-------- DATA IN THIS EXERCISE

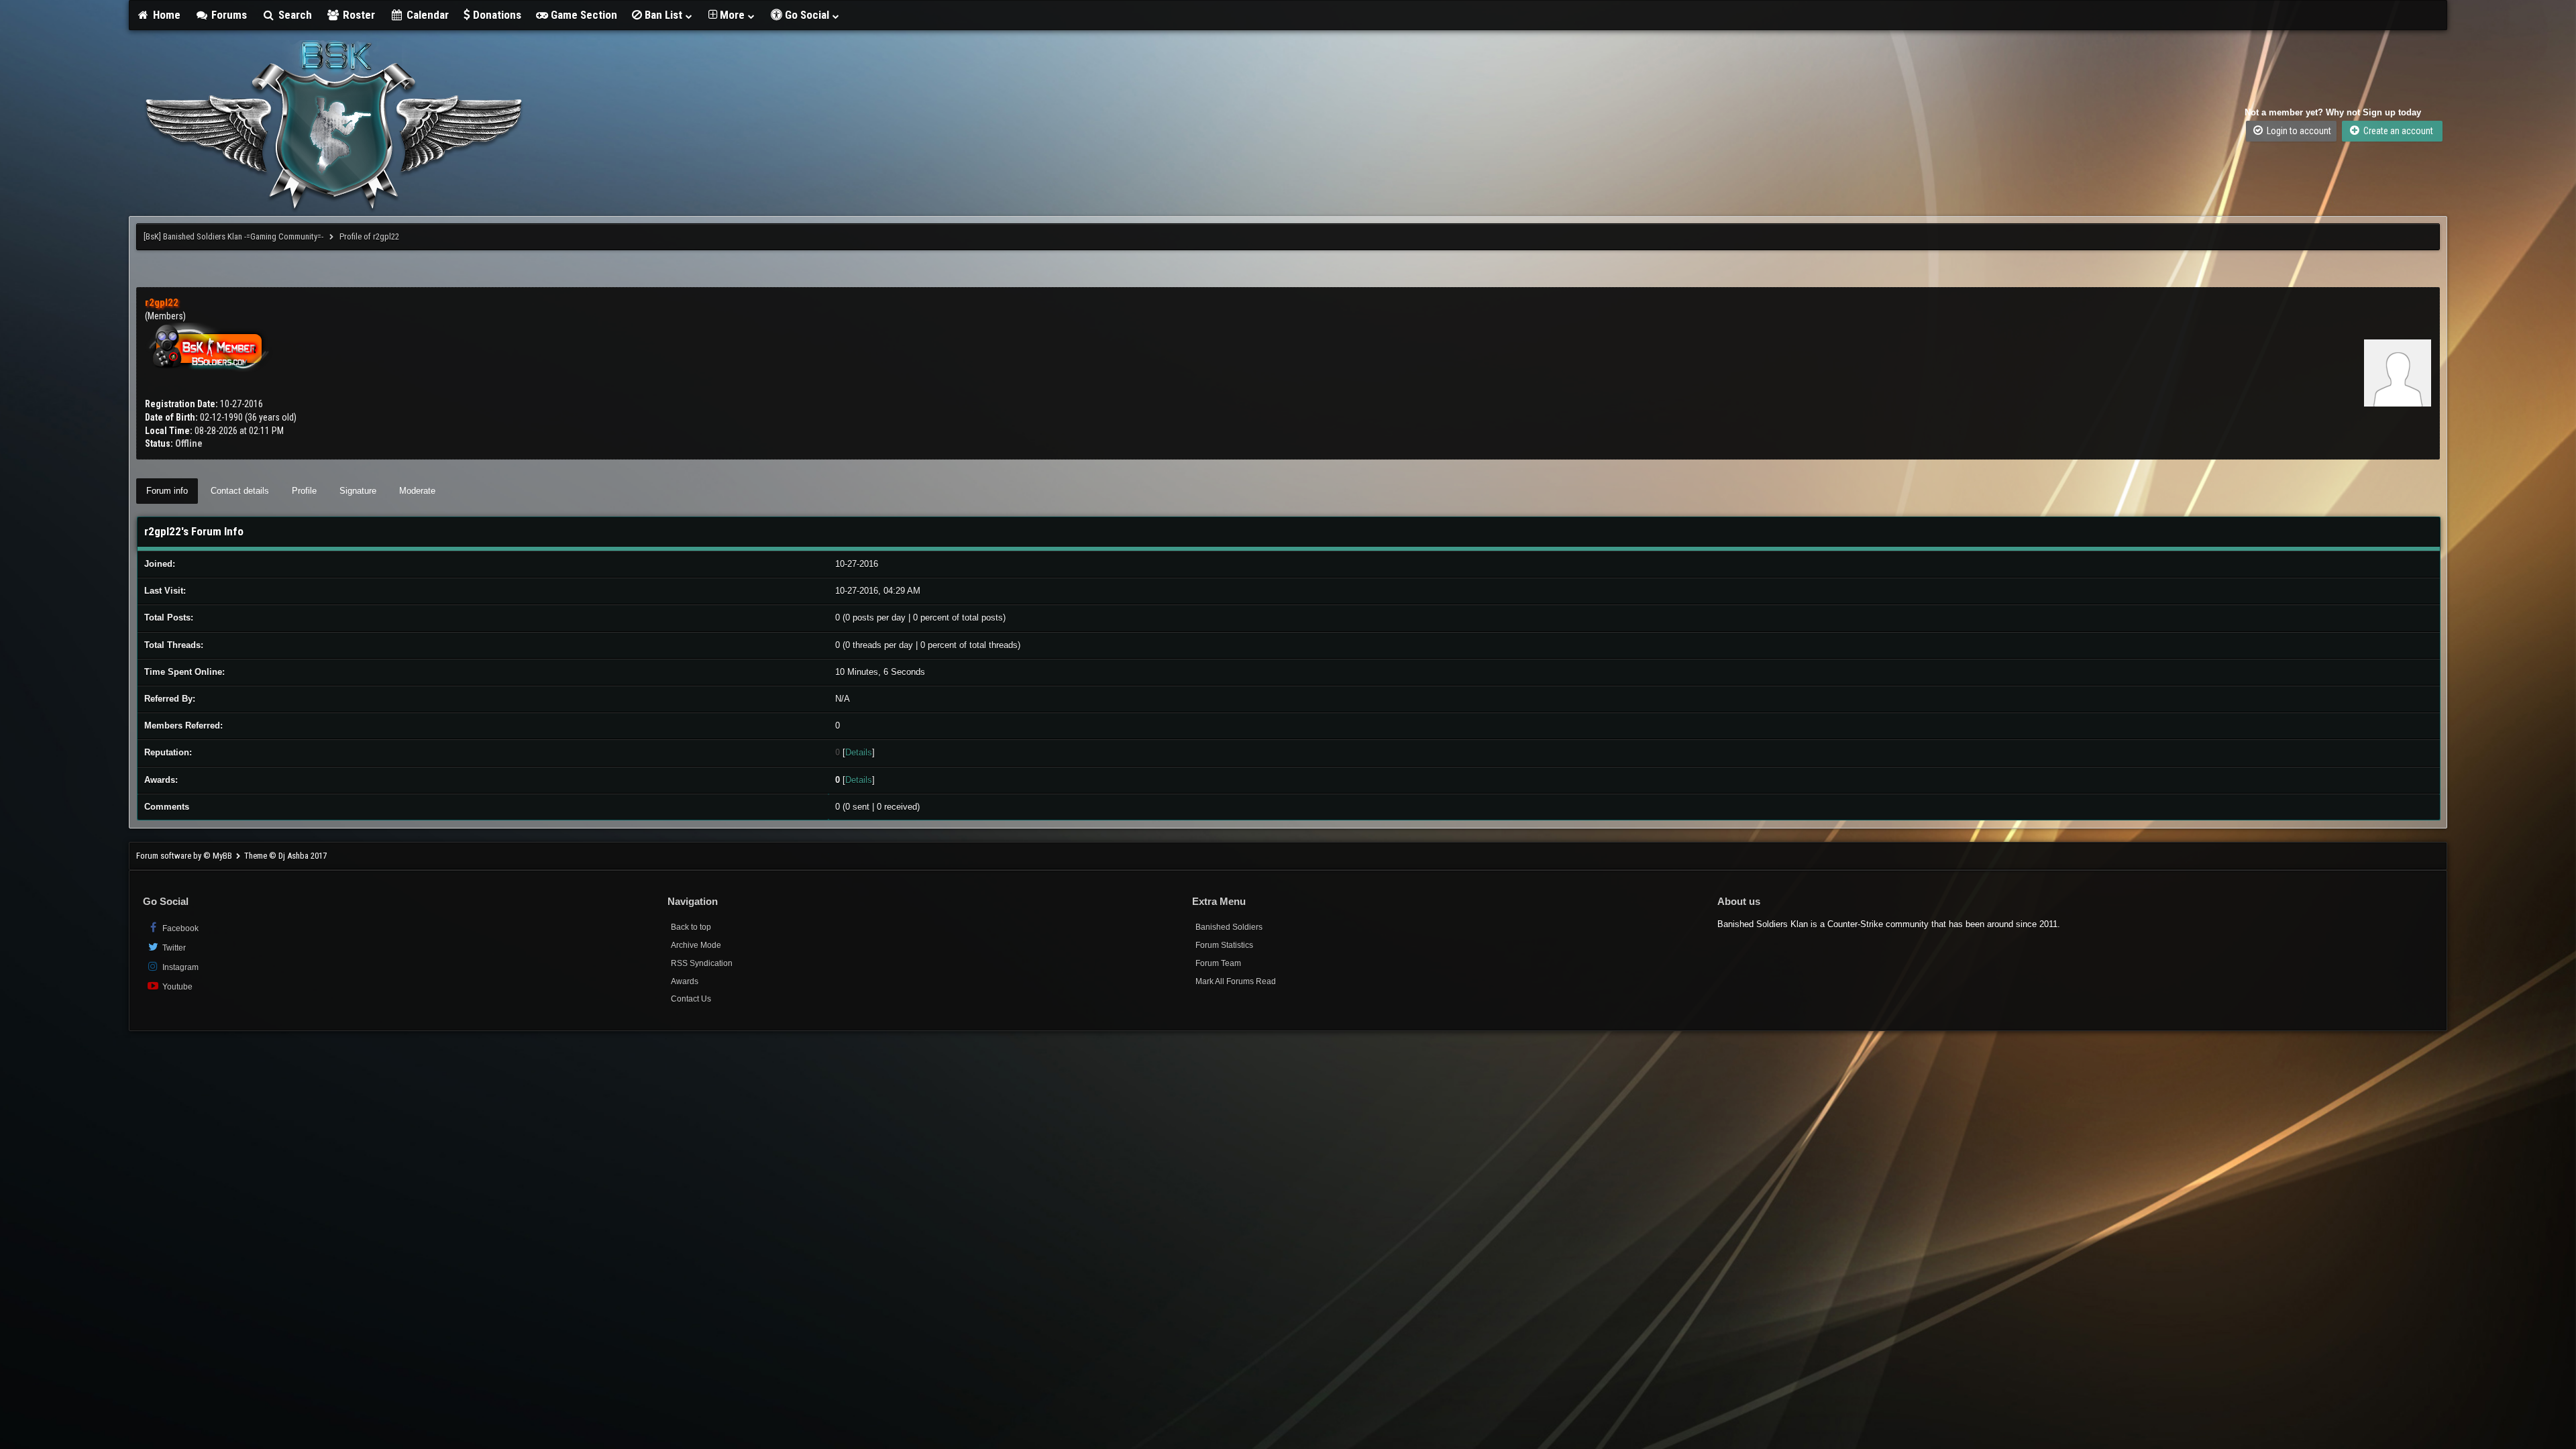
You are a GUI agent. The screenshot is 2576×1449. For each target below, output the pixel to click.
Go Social (807, 14)
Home (165, 14)
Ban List (663, 14)
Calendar (426, 14)
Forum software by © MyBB (185, 856)
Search (294, 14)
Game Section (582, 14)
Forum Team (1218, 963)
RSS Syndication (702, 963)
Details (858, 752)
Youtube (176, 986)
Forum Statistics (1224, 945)
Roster (357, 14)
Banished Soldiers (1229, 927)
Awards (684, 981)
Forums (228, 14)
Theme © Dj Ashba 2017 (285, 856)
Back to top (691, 927)
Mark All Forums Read (1235, 981)
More (732, 14)
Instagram (179, 967)
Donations (495, 14)
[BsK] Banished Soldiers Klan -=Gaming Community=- (233, 236)
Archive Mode (696, 945)
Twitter (173, 948)
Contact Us (691, 999)
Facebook (179, 928)
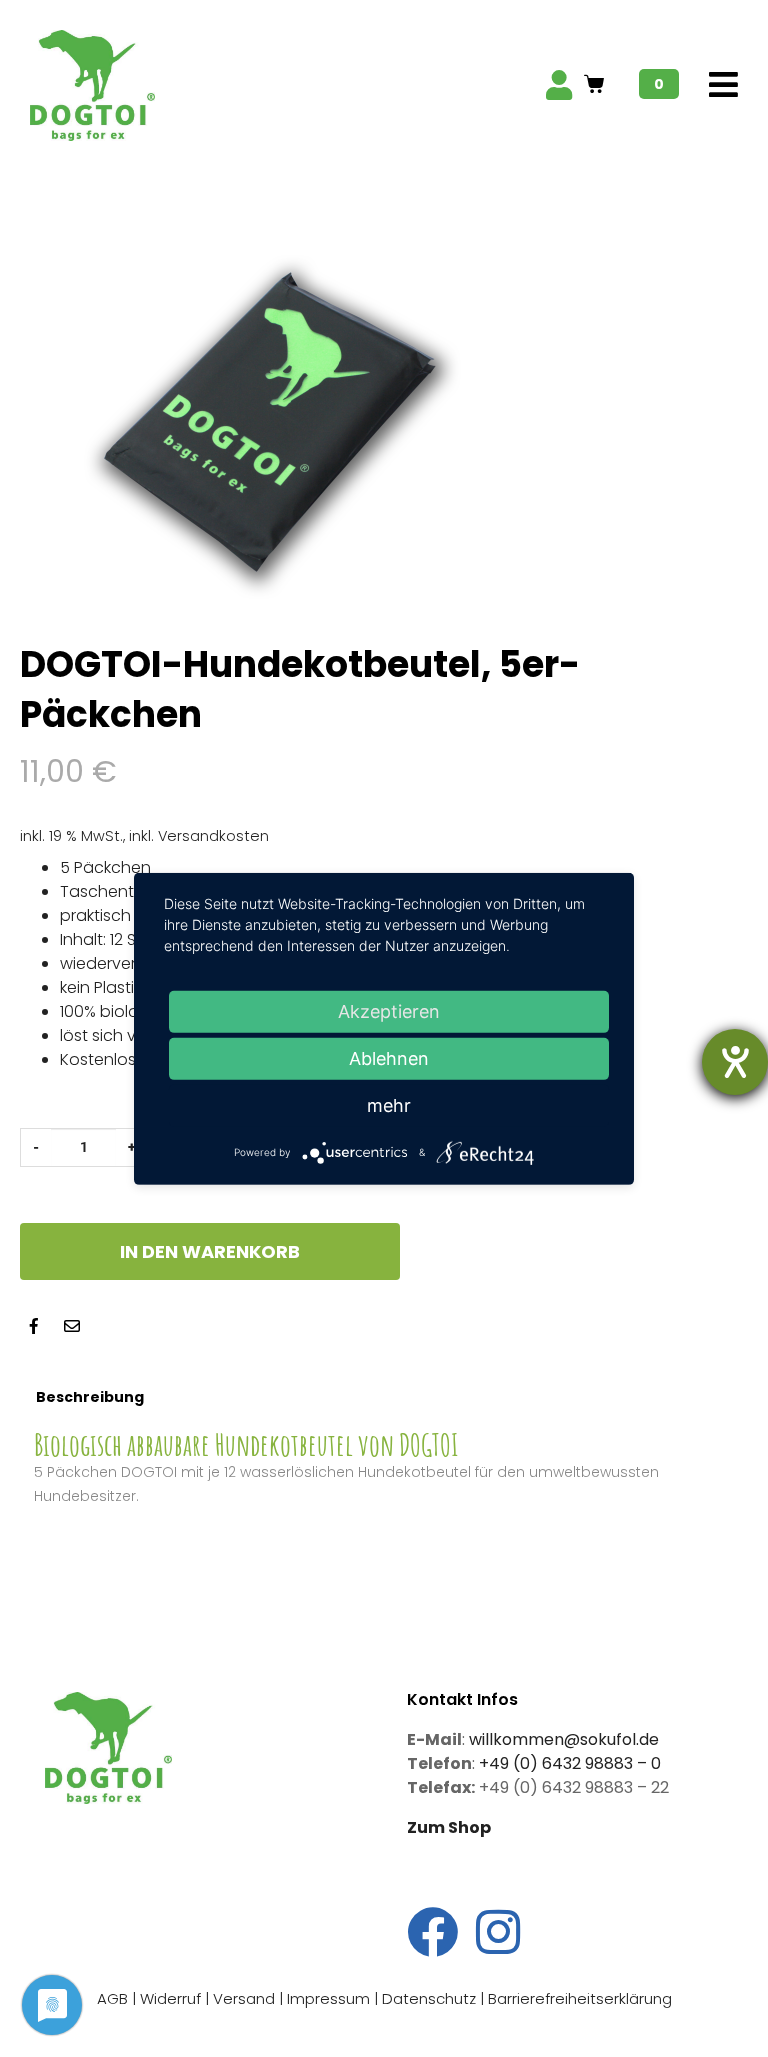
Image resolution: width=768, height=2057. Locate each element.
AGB (112, 1998)
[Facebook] (432, 1931)
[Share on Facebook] (34, 1326)
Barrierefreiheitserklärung (580, 1998)
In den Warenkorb (210, 1251)
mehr (389, 1104)
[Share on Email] (72, 1326)
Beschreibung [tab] (90, 1397)
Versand (244, 1998)
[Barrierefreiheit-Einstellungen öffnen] (735, 1062)
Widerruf (170, 1998)
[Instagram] (498, 1931)
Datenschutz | (435, 1998)
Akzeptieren (389, 1010)
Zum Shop (449, 1827)
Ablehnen (389, 1057)
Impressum (328, 1998)
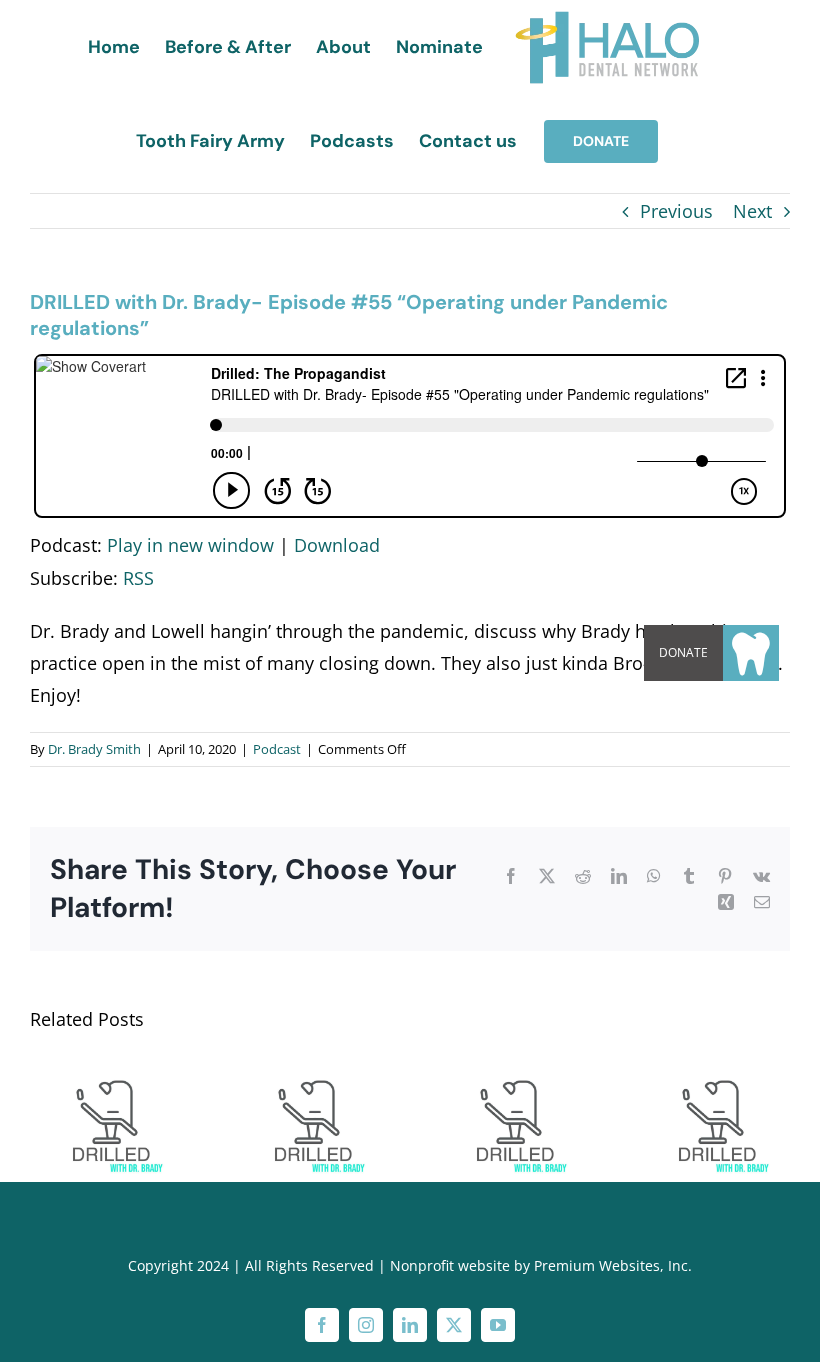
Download (337, 545)
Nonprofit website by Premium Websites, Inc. (541, 1265)
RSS (138, 578)
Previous (676, 211)
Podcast (277, 749)
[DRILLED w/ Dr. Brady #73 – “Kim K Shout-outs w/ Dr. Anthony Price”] (107, 1068)
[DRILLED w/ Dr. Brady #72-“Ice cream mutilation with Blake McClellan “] (309, 1068)
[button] (751, 653)
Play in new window (190, 545)
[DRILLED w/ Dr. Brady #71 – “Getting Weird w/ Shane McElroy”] (511, 1068)
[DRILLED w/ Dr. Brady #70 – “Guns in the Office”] (713, 1068)
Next (752, 211)
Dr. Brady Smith (94, 749)
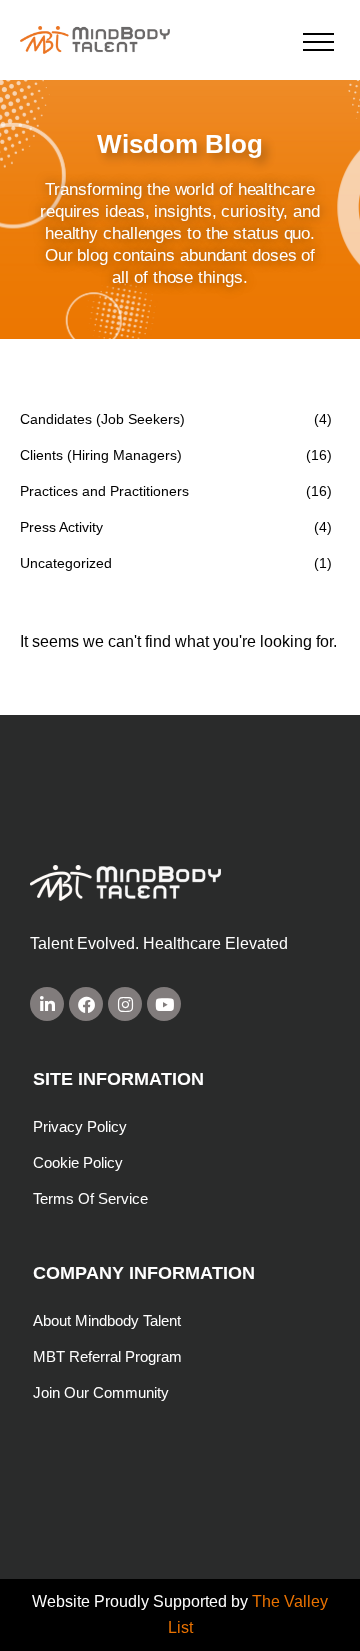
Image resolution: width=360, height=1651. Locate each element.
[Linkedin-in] (47, 1004)
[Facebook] (86, 1004)
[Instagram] (125, 1004)
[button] (318, 41)
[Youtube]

----------------

### EXERCISE BRIEF
Quote every line of the records above exactly; no picture is to be copied.

### YOUR RESPONSE
You are a GUI agent. The screenshot is 2576×1449. For each target below, output the pixel to click.
Go Social (807, 14)
Home (165, 14)
Ban List (663, 14)
Calendar (426, 14)
Forum software by © MyBB (185, 856)
Search (294, 14)
Game Section (582, 14)
Forum Team (1218, 963)
RSS Syndication (702, 963)
Details (858, 752)
Youtube (176, 986)
Forum Statistics (1224, 945)
Roster (357, 14)
Banished Soldiers (1229, 927)
Awards (684, 981)
Forums (228, 14)
Theme © Dj Ashba 2017 (285, 856)
Back to top (691, 927)
Mark All Forums Read (1235, 981)
More (732, 14)
Instagram (179, 967)
Donations (495, 14)
[BsK] Banished Soldiers Klan -=Gaming Community=- (233, 236)
Archive Mode (696, 945)
Twitter (173, 948)
Contact Us (691, 999)
Facebook (179, 928)
Image resolution: width=768, height=2057. Locate each element.
AGB (112, 1998)
[Facebook] (432, 1931)
[Share on Facebook] (34, 1326)
Barrierefreiheitserklärung (580, 1998)
In den Warenkorb (210, 1251)
mehr (389, 1104)
[Share on Email] (72, 1326)
Beschreibung [tab] (90, 1397)
Versand (244, 1998)
[Barrierefreiheit-Einstellungen öffnen] (735, 1062)
Widerruf (170, 1998)
[Instagram] (498, 1931)
Datenschutz | (435, 1998)
Akzeptieren (389, 1010)
Zum Shop (449, 1827)
Ablehnen (389, 1057)
Impressum (328, 1998)
Download (337, 545)
Nonprofit website by Premium Websites, Inc. (541, 1265)
RSS (138, 578)
Previous (676, 211)
Podcast (277, 749)
[DRILLED w/ Dr. Brady #73 – “Kim K Shout-outs w/ Dr. Anthony Price”] (107, 1068)
[DRILLED w/ Dr. Brady #72-“Ice cream mutilation with Blake McClellan “] (309, 1068)
[button] (751, 653)
Play in new window (190, 545)
[DRILLED w/ Dr. Brady #71 – “Getting Weird w/ Shane McElroy”] (511, 1068)
[DRILLED w/ Dr. Brady #70 – “Guns in the Office”] (713, 1068)
Next (752, 211)
Dr. Brady Smith (94, 749)
Image resolution: width=360, height=1651. Locate each element.
[Linkedin-in] (47, 1004)
[Facebook] (86, 1004)
[Instagram] (125, 1004)
[button] (318, 41)
[Youtube]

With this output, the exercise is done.